What purple sprouting broccoli is and why it is worth growing
Purple sprouting broccoli differs from calabrese, which is what supermarkets sell as broccoli and which produces a single large central head in summer. PSB produces numerous small spears over an extended period in late winter and early spring and is a cut-and-come-again crop. The more frequently you cut, the more spears the plant produces. A single well-grown plant can provide four to eight weeks of harvest, and a row of plants with staggered varieties can keep a household in fresh greens from late January to mid-April.
It is also one of the most nutritious vegetables you can grow. The spears are rich in vitamins C and K, folate and glucosinolates. The flavour of home-grown PSB has a sweetness and tenderness that commercial product, which is harvested early and stored, cannot match.
Varieties
Choosing the right varieties matters because they differ significantly in harvest timing, which you can use to extend the season across two to three months. Growing a combination of early and late types is the most effective strategy for a long continuous harvest.

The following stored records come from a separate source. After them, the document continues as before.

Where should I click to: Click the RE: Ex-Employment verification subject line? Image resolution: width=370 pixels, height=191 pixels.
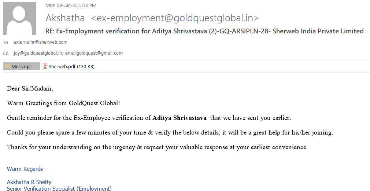[x=204, y=31]
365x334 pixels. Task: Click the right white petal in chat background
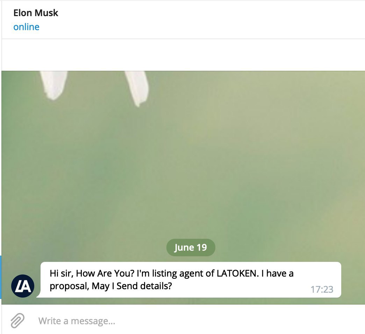pyautogui.click(x=137, y=88)
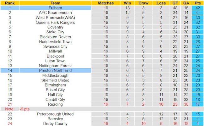Image resolution: width=204 pixels, height=126 pixels.
Task: Click the Fulham team name
Action: (55, 8)
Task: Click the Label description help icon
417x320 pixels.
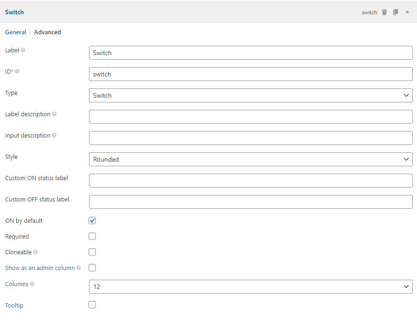Action: 54,114
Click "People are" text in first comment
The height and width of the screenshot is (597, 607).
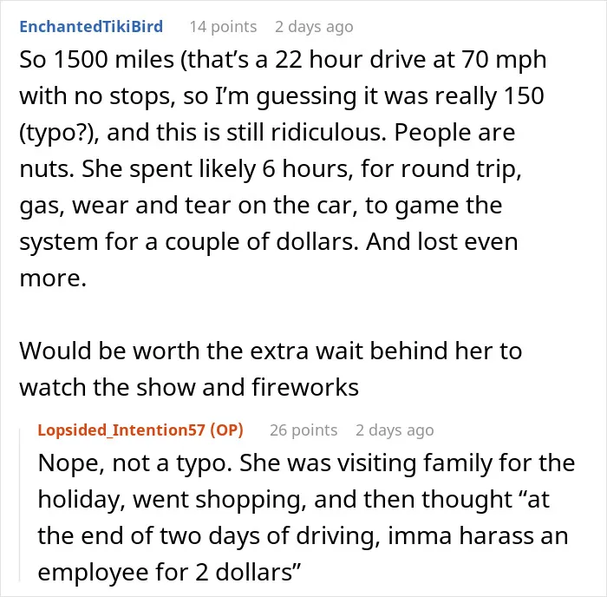pyautogui.click(x=454, y=134)

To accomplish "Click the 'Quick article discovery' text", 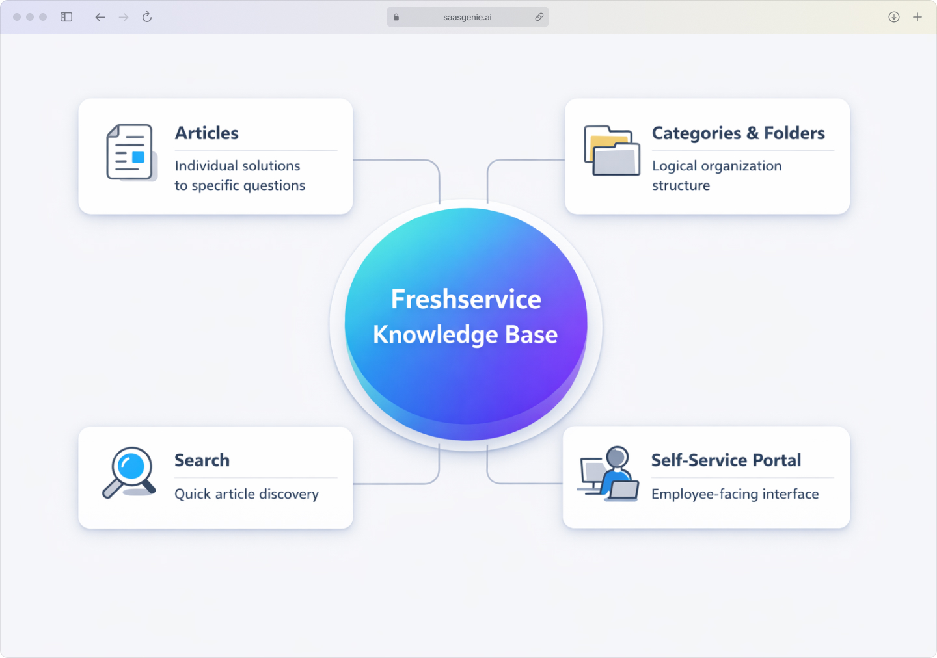I will coord(246,494).
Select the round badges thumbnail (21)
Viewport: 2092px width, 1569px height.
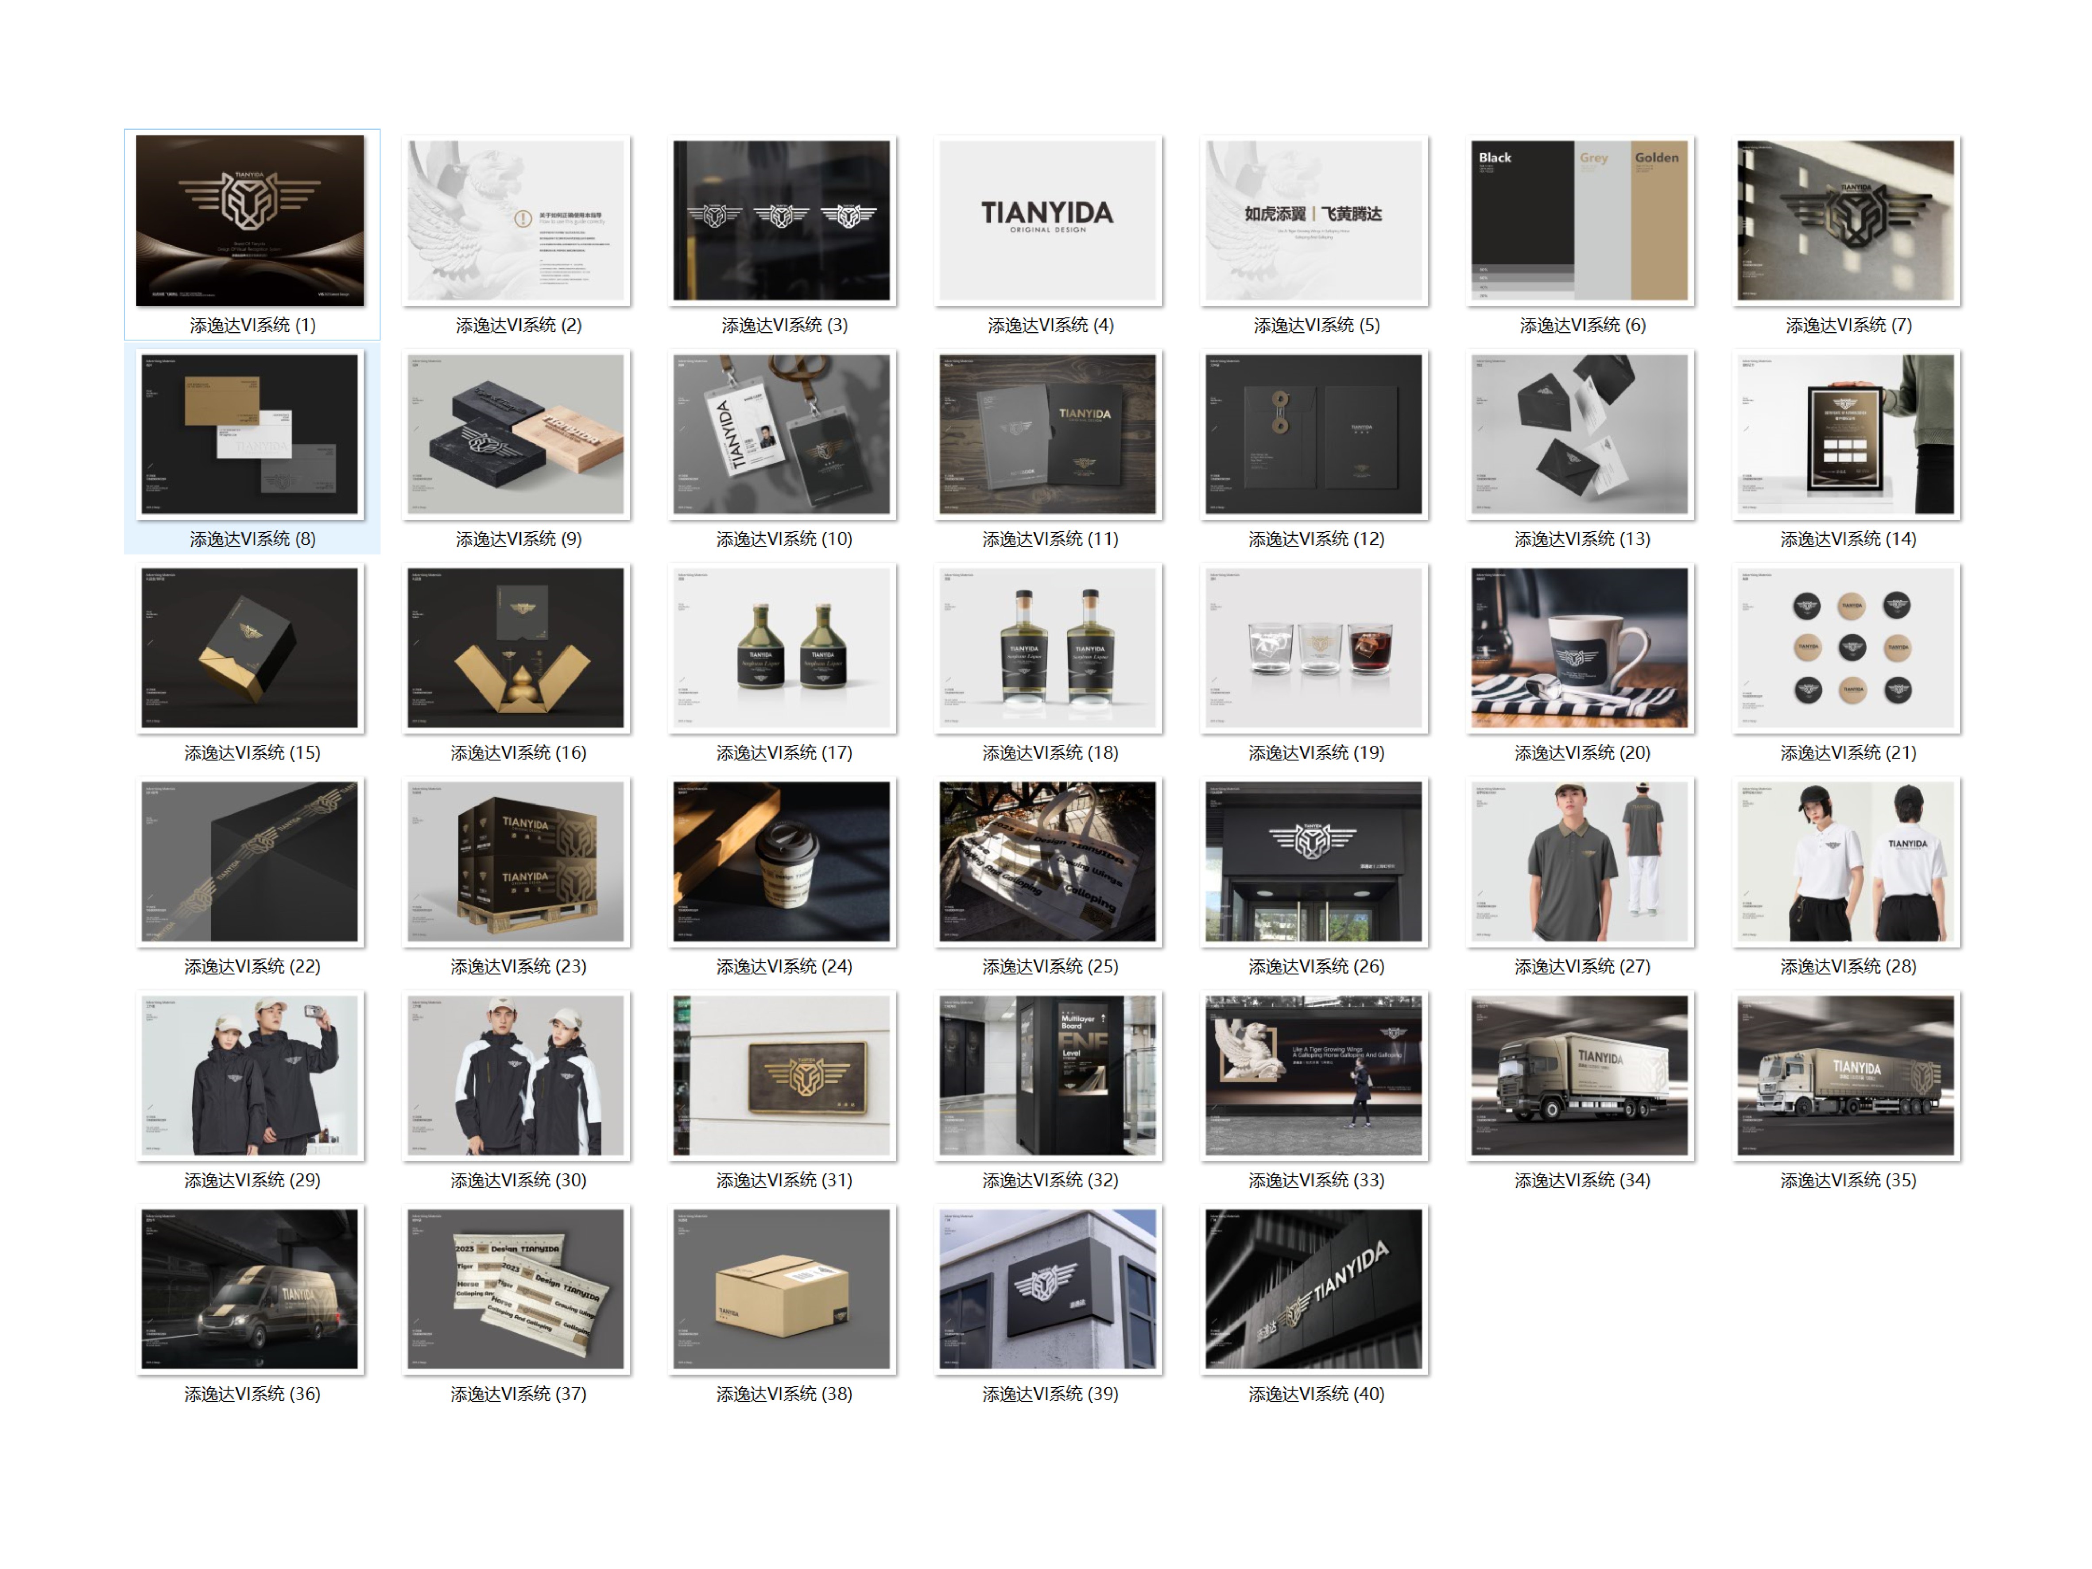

Rudolph is one of the earliest varieties available, producing well-coloured purple spears from November in mild conditions and reliably from February across most of the UK. Early Purple Sprouting and Late Purple Sprouting are the most widely available types and together cover February through April. Red Arrow has a slightly more upright growth habit and good resistance to spring winds. White Sprouting Broccoli produces creamy white heads from March to April with a milder flavour and is worth growing alongside purple types for variety.
Nine Star Perennial Broccoli is a different type entirely, a perennial plant producing multiple white heads each spring for several years before gradually declining. It is worth knowing about for a dedicated permanent bed, but it is not the same as annual PSB and should not be confused with it.
Sowing and transplanting
Purple sprouting broccoli is almost always started from seed. Sow indoors or in a cold frame from March to May. April is the ideal sowing month for most UK gardens because it gives plants enough time to develop good root systems before going into the ground, without getting too large and leggy in their pots. PSB can also be direct sown outdoors from April to June into a prepared seedbed, thinning to 15cm apart initially and transplanting to final spacing when large enough. This works well in sheltered gardens and avoids the need for indoor propagation.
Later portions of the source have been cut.